# AIM OF THE TASK
Verbatim output of the full listing is required.

== Segment start ==

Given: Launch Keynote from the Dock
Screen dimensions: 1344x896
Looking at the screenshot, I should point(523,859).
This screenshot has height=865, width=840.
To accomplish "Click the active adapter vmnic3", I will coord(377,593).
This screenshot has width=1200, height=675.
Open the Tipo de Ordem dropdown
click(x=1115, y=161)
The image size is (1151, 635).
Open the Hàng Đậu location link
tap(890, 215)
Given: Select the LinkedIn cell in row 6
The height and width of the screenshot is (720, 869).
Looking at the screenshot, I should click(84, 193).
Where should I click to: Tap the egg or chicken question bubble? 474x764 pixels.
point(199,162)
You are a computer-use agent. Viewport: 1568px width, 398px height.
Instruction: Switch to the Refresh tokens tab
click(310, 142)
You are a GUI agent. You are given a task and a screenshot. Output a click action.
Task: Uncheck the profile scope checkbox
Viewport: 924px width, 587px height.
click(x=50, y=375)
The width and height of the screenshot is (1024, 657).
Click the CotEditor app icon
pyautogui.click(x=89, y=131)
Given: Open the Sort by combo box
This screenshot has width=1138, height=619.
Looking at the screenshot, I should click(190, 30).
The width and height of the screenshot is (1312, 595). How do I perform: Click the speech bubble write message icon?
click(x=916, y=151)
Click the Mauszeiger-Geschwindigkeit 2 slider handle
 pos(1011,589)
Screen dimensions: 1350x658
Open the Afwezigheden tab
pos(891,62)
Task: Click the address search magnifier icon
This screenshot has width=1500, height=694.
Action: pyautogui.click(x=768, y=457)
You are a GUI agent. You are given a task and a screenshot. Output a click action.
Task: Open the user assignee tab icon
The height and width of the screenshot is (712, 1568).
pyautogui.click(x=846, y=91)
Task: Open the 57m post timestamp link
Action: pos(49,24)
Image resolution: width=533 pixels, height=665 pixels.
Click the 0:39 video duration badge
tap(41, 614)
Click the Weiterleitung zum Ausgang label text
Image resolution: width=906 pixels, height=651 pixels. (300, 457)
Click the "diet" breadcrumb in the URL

== Segment end ==

# TASK OUTPUT
Given: Launch Keynote from the Dock
Screen dimensions: 1344x896
Looking at the screenshot, I should point(523,859).
This screenshot has height=865, width=840.
To accomplish "Click the active adapter vmnic3", I will coord(377,593).
This screenshot has width=1200, height=675.
Open the Tipo de Ordem dropdown
click(x=1115, y=161)
The image size is (1151, 635).
Open the Hàng Đậu location link
tap(890, 215)
Given: Select the LinkedIn cell in row 6
The height and width of the screenshot is (720, 869).
Looking at the screenshot, I should click(84, 193).
Where should I click to: Tap the egg or chicken question bubble? 474x764 pixels.
point(199,162)
You are a computer-use agent. Viewport: 1568px width, 398px height.
Instruction: Switch to the Refresh tokens tab
click(310, 142)
You are a GUI agent. You are given a task and a screenshot. Output a click action.
Task: Uncheck the profile scope checkbox
Viewport: 924px width, 587px height.
click(x=50, y=375)
The width and height of the screenshot is (1024, 657).
Click the CotEditor app icon
pyautogui.click(x=89, y=131)
Given: Open the Sort by combo box
This screenshot has width=1138, height=619.
Looking at the screenshot, I should click(190, 30).
The width and height of the screenshot is (1312, 595). How do I perform: Click the speech bubble write message icon?
click(x=916, y=151)
Click the Mauszeiger-Geschwindigkeit 2 slider handle
 pos(1011,589)
Screen dimensions: 1350x658
Open the Afwezigheden tab
pos(891,62)
Task: Click the address search magnifier icon
This screenshot has width=1500, height=694.
Action: pyautogui.click(x=768, y=457)
You are a GUI agent. You are given a task and a screenshot. Output a click action.
Task: Open the user assignee tab icon
The height and width of the screenshot is (712, 1568).
pyautogui.click(x=846, y=91)
Task: Open the 57m post timestamp link
Action: pos(49,24)
Image resolution: width=533 pixels, height=665 pixels.
Click the 0:39 video duration badge
tap(41, 614)
Click the Weiterleitung zum Ausgang label text
Image resolution: width=906 pixels, height=651 pixels. (300, 457)
Click the "diet" breadcrumb in the URL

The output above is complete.